ACTION ITEM
Reproduce only the lines from the line containing "Elfogadom (1850, 1767)" to the end of the entries below, including both of those lines.

[Stored items from a collection]
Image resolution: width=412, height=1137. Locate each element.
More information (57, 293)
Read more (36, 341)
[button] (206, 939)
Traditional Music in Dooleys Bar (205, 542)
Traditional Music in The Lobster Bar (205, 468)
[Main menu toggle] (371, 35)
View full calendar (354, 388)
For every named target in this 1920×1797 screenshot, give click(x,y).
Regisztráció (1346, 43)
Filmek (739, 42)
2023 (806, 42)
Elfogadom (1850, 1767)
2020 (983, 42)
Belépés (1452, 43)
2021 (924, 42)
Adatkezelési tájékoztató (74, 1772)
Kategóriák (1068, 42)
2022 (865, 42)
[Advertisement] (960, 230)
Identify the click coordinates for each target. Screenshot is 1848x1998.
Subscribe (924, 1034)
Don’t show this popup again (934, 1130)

TASK ANSWER
Elfogadom (1850, 1767)
2020 (983, 42)
Belépés (1452, 43)
2021 (924, 42)
Adatkezelési tájékoztató (74, 1772)
Kategóriák (1068, 42)
2022 (865, 42)
[Advertisement] (960, 230)
Identify the click coordinates for each target. Screenshot is 1848x1998.
Subscribe (924, 1034)
Don’t show this popup again (934, 1130)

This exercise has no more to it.